Carbohydrates, one of the critical nutritional contributions for adolescents
They are mainly present in starches and sugars. They turn into a simple sugar that is the primary fuel of the body. It is glucose. A teenager’s diet should include foods containing complex carbohydrates and limit simple carbohydrates.
It is suggested that adolescents consume no more than 20-30% fat in their diet. Fats provide energy and absorb vitamins A, D, E and K. However, if the young person consumes more fat than is advised, he will gain weight even if he does sports.
Nutrients to Watch Out For
Three minerals are essential in our diet. These are calcium, iron, and zinc. Indeed, they are directly linked to growth.
Therefore, the adolescent’s diet should contain foods that contain these minerals in reasonable quantities. Milk, clams, red meat, nuts, dark chocolate, sesame seeds, lamb meat, and oysters are mineral-rich foods.
Essential Micro Nutrients
Puberty allows you to acquire 40 to 45% of bone mass. It is why the recommended intake of calcium, a significant component of the skeleton, is set at 1,200 mg per day until 19 years of age. To achieve the given figure, Recommending to consume four daily dairy products. These foods simultaneously provide good quality protein for growth.

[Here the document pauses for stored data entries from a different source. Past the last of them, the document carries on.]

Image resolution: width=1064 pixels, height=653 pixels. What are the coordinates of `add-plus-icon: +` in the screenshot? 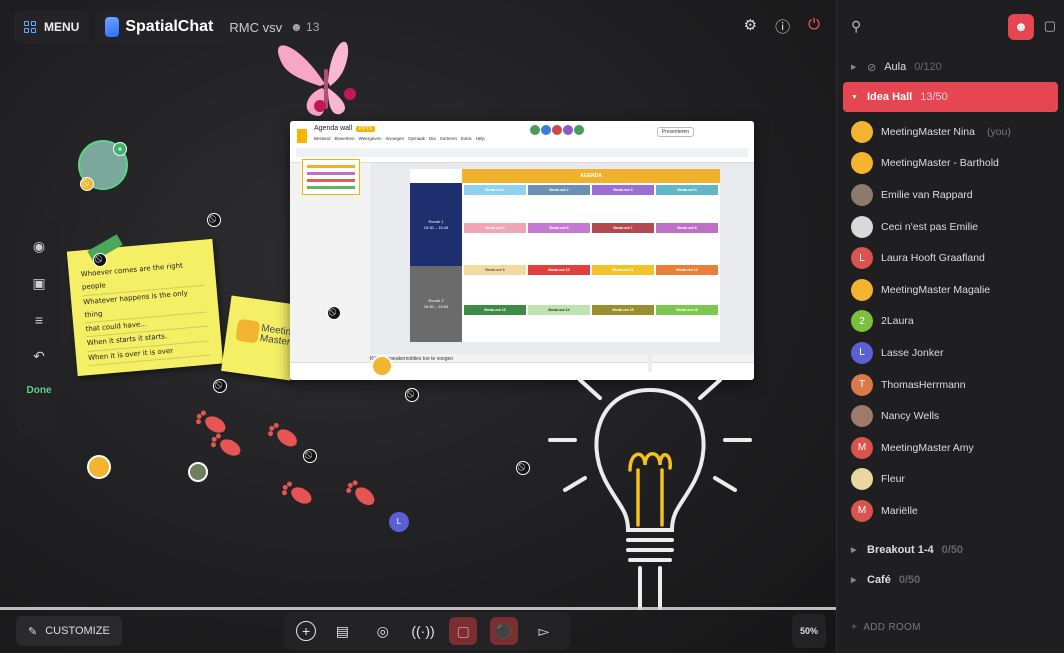 It's located at (306, 631).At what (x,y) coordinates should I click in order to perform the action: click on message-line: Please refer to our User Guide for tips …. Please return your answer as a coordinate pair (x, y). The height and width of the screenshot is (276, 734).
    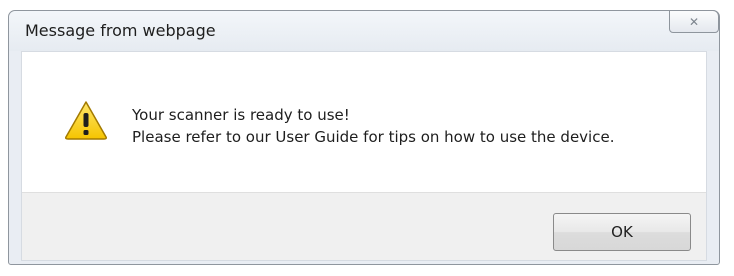
    Looking at the image, I should click on (374, 137).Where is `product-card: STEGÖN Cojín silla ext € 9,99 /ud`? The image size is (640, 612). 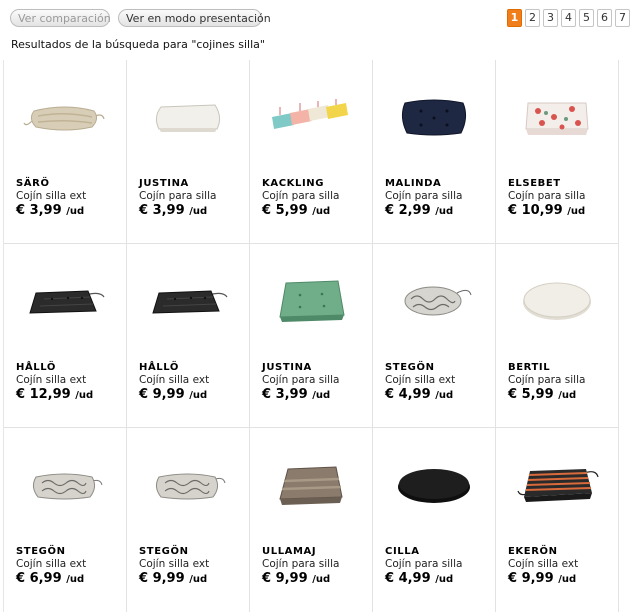
product-card: STEGÖN Cojín silla ext € 9,99 /ud is located at coordinates (188, 520).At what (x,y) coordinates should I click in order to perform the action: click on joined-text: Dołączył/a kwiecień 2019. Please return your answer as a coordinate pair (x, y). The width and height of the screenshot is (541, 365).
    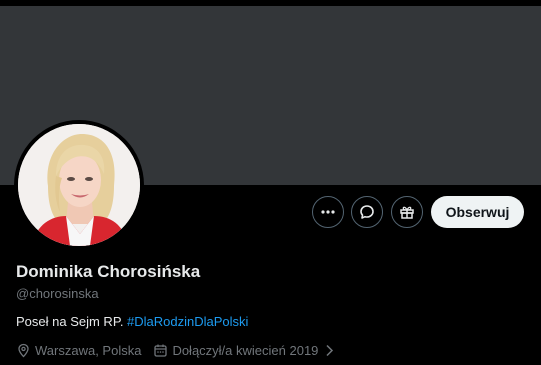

Girls are particularly concerned as soon as they are settled since any blood loss causes a loss of iron, located in the red blood cells. But boys also need this trace element because of the increase in their muscle mass. The iron of animal origin, meats, offal, and seafood, is much better assimilated. If teens eat little of these foods, it’s a good idea to make sure with the family doctor that they don’t run out of iron by doing a blood test.
Importance of Vitamins in Adolescent Nutrition
To meet the nutritional requirements of adolescents nutrition, the intake of vitamins must not be unkempt. For example, vitamin A is involved in cell growth, differentiation, proliferation, and reproduction. As for it, vitamin D is necessary for the process of calcification of bones.
Vitamins B12, B6, B9 riboflavin, niacin, and thiamine are involved in energy metabolism.
Therefore, it is essential to consider all these nutritional values to ensure adolescents a balanced diet.
A conjugate deficiency of vitamin D and calcium may limit the increase in bone mass in adolescence. To achieve the recommended intake (5 mg per day), consuming 1-2 times a week fatty fish is desirable.
The supplement is present in eggs, cheeses, offal. It is wise to opt for milk enriched with vitamin D. When a teen lives in a low-sun area, it is possible to consider a drug supplementation of vitamin D with the doctor.
Essential for the production of new cells, vitamin B9 is vital during the growth phases. The concentration in green vegetables (broccoli, spinach, salads.), oleaginous dried fruits (almonds, hazelnuts.), cheeses, eggs.
Setting an example and educating children about healthy diets at different developmental stages is crucial for their overall well-being. Adolescent nutrition should consider energy needs, physical activity, growth rates, and health conditions. Adolescents benefit from education on healthy food choices and a balanced diet because it improves their general well-being and allows them to choose a healthy lifestyle.